▶ _Instructions to follow_
When a line of the records below contains the string "range", copy that whole line.

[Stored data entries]
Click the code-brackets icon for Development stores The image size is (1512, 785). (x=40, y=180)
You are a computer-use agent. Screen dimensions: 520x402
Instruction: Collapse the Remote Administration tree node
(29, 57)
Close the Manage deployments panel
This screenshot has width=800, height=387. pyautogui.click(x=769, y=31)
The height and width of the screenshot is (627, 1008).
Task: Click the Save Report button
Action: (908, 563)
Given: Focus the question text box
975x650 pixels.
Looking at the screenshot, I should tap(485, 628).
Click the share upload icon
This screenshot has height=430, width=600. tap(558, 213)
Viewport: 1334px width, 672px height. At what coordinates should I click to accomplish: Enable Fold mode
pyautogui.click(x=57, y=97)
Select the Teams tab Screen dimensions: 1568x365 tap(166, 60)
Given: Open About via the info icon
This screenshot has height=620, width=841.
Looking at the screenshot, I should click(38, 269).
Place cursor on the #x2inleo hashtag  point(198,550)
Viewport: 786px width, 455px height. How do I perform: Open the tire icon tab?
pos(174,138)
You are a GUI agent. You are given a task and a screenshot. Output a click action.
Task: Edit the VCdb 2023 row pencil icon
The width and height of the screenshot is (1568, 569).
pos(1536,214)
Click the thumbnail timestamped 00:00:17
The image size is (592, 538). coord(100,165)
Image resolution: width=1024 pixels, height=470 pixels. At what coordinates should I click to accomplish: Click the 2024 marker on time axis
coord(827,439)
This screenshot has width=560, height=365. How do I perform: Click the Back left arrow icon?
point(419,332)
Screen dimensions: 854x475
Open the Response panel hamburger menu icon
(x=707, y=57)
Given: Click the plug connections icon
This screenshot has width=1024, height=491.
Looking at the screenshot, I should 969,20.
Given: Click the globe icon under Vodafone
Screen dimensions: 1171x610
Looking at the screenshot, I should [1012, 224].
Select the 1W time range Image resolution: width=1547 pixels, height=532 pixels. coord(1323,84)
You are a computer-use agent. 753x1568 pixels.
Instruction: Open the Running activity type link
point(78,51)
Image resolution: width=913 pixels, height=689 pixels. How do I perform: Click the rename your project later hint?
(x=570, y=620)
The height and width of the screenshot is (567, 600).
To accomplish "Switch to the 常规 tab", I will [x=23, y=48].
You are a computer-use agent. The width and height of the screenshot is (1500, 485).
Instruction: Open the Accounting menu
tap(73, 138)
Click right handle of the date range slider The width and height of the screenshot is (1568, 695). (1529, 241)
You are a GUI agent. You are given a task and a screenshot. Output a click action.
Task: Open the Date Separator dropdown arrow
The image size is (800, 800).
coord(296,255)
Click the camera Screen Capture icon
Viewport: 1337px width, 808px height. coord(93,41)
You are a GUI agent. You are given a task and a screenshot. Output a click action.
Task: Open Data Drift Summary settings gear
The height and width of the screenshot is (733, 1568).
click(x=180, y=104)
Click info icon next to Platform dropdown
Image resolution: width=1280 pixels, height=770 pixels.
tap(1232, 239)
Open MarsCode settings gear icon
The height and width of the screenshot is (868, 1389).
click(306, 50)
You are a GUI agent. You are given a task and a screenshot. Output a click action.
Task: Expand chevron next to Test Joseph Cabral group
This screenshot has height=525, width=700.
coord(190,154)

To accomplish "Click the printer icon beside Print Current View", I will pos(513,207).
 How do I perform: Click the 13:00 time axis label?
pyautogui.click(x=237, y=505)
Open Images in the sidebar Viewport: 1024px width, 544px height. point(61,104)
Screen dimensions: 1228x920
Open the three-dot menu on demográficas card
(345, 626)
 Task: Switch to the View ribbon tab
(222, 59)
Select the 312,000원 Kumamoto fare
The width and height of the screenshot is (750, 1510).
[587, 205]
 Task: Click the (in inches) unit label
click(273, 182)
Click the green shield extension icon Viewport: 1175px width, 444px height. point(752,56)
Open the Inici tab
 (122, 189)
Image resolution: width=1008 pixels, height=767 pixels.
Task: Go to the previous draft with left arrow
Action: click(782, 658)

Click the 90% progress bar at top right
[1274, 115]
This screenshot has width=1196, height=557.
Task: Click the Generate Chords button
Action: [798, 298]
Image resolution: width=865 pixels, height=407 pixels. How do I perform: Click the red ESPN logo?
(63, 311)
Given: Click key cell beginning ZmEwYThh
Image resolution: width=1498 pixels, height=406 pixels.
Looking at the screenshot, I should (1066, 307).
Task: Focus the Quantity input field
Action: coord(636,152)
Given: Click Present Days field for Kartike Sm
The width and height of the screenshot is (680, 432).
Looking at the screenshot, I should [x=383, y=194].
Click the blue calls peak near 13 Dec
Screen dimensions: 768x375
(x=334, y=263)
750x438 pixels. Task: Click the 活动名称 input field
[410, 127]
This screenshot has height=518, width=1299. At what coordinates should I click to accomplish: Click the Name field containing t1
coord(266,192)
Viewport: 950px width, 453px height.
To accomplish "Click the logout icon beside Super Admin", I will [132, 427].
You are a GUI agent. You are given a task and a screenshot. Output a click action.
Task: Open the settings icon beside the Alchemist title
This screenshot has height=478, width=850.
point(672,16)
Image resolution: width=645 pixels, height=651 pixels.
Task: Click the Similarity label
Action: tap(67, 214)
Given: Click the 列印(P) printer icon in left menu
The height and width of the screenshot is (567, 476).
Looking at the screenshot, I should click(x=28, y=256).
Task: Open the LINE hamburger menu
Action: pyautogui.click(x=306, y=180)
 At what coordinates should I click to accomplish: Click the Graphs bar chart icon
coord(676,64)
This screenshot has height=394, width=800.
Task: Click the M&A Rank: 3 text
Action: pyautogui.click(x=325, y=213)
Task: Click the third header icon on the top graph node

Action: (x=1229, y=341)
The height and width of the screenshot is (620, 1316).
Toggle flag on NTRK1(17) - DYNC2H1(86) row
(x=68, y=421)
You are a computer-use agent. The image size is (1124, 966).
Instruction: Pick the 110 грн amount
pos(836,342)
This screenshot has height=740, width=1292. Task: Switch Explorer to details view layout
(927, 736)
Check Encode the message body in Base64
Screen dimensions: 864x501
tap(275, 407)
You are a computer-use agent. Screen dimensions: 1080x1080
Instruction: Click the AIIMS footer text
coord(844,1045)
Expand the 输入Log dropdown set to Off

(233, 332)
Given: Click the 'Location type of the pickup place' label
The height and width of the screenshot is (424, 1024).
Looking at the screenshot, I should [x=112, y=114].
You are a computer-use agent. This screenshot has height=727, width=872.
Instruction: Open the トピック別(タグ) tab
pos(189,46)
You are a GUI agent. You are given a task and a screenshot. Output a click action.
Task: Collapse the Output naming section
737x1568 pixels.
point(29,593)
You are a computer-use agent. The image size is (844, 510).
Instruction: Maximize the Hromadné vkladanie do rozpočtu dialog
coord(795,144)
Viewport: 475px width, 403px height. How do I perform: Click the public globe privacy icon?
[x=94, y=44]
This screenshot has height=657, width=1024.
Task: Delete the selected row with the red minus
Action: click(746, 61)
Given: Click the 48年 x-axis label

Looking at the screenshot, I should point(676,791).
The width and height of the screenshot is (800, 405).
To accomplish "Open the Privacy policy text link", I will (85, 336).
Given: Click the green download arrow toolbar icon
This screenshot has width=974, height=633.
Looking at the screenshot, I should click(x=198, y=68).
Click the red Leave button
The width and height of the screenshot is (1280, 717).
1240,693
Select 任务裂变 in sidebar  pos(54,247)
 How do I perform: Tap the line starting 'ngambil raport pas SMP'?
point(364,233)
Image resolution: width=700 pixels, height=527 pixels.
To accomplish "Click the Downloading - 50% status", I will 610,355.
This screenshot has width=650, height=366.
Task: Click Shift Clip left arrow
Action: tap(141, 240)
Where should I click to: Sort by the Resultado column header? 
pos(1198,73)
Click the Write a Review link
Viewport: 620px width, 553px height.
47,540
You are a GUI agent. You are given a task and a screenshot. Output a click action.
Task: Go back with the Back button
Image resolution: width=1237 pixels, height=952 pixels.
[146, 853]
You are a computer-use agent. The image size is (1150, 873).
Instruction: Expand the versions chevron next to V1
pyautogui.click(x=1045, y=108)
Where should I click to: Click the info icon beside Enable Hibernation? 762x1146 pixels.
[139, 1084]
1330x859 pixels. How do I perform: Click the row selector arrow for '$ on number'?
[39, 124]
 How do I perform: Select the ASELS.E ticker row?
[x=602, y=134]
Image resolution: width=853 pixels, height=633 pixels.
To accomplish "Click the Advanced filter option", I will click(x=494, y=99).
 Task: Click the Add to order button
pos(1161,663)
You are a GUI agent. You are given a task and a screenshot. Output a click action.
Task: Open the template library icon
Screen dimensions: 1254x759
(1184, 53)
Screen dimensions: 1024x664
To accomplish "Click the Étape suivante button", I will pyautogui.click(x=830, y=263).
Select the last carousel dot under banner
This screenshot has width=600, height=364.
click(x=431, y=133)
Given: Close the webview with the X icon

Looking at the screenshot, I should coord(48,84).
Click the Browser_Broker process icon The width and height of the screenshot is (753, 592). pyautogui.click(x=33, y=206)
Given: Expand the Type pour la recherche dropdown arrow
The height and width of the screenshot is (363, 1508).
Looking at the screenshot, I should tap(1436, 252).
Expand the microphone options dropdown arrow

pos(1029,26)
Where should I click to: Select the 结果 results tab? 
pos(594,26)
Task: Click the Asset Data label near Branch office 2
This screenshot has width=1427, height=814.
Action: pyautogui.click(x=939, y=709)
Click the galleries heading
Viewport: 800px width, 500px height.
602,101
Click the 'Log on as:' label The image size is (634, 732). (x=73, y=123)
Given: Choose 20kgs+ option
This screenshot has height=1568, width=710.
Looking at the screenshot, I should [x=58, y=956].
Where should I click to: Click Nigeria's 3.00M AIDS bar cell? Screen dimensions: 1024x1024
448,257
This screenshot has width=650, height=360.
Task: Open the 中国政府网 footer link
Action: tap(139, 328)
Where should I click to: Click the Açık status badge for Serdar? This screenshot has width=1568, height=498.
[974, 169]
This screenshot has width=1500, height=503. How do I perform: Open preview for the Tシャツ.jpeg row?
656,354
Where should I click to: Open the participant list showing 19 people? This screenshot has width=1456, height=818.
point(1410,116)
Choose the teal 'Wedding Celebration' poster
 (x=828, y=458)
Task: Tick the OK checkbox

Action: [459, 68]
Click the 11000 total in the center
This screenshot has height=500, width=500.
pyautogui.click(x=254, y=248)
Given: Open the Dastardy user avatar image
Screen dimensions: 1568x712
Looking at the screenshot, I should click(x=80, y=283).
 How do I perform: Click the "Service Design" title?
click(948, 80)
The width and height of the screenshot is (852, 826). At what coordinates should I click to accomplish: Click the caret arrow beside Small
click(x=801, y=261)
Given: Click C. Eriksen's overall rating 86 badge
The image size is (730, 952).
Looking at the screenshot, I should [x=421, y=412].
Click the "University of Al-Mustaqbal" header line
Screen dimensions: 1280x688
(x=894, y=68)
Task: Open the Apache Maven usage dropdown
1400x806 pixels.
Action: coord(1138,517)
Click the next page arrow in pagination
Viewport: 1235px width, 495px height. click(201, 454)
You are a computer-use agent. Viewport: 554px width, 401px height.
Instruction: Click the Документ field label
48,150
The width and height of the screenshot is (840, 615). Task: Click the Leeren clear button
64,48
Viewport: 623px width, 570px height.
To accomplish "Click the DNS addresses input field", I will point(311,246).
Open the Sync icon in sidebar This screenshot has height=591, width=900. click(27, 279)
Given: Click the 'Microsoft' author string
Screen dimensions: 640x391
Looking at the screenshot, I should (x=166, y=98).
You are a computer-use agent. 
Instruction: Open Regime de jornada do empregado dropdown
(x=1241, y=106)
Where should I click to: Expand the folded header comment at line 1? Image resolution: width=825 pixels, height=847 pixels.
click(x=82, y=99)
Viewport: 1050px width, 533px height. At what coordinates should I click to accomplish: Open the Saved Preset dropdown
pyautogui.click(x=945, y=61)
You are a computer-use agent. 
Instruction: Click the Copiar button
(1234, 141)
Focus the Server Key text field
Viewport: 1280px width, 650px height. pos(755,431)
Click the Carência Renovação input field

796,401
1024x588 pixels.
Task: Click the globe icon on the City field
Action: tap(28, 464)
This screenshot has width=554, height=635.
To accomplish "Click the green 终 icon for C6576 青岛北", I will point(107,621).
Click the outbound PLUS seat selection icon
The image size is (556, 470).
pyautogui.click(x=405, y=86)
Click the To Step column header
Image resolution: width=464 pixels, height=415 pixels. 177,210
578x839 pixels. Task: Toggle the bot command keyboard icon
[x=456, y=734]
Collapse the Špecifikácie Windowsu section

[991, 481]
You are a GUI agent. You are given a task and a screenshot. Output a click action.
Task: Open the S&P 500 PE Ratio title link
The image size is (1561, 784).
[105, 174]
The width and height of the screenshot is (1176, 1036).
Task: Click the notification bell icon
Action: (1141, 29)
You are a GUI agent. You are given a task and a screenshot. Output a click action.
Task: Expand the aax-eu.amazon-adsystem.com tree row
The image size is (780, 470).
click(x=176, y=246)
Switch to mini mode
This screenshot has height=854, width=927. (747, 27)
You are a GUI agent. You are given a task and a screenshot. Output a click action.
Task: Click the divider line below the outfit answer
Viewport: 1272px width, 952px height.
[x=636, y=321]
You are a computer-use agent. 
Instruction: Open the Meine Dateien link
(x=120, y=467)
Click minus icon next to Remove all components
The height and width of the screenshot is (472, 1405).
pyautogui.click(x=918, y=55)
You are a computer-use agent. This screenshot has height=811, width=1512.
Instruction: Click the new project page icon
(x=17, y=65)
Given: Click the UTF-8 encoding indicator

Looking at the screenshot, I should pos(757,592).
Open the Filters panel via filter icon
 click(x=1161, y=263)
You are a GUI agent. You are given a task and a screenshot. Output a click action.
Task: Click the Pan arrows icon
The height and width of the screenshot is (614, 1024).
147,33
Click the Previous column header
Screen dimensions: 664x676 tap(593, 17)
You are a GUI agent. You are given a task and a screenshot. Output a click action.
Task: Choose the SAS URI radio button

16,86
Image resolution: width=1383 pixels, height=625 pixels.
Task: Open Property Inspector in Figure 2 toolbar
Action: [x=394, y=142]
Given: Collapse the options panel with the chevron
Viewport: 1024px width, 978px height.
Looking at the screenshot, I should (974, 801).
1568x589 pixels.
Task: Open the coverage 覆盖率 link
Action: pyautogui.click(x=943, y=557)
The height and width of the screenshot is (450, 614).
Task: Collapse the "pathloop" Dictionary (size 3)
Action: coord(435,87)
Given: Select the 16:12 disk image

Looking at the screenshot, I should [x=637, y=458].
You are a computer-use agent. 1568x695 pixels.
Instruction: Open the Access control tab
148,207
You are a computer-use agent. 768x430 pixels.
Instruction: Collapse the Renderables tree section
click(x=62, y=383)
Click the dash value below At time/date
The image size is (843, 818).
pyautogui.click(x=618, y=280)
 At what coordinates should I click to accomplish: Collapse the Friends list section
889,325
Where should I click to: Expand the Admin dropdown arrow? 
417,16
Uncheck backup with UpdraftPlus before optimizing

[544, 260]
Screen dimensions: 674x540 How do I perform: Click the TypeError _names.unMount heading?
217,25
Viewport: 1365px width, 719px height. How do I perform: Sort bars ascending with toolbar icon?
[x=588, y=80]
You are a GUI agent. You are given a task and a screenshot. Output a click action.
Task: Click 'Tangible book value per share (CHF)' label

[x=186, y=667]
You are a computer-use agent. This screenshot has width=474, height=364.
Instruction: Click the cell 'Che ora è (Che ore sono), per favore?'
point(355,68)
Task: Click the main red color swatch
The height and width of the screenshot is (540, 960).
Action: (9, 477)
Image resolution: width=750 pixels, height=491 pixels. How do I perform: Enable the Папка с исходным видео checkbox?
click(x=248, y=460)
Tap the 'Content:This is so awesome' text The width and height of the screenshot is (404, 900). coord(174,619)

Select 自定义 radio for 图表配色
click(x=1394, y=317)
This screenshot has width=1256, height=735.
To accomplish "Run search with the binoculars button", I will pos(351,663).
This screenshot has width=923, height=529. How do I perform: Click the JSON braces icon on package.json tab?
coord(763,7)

▶ _Result of the task_
Select the 1W time range Image resolution: width=1547 pixels, height=532 pixels. coord(1323,84)
Click right handle of the date range slider The width and height of the screenshot is (1568, 695). (1529, 241)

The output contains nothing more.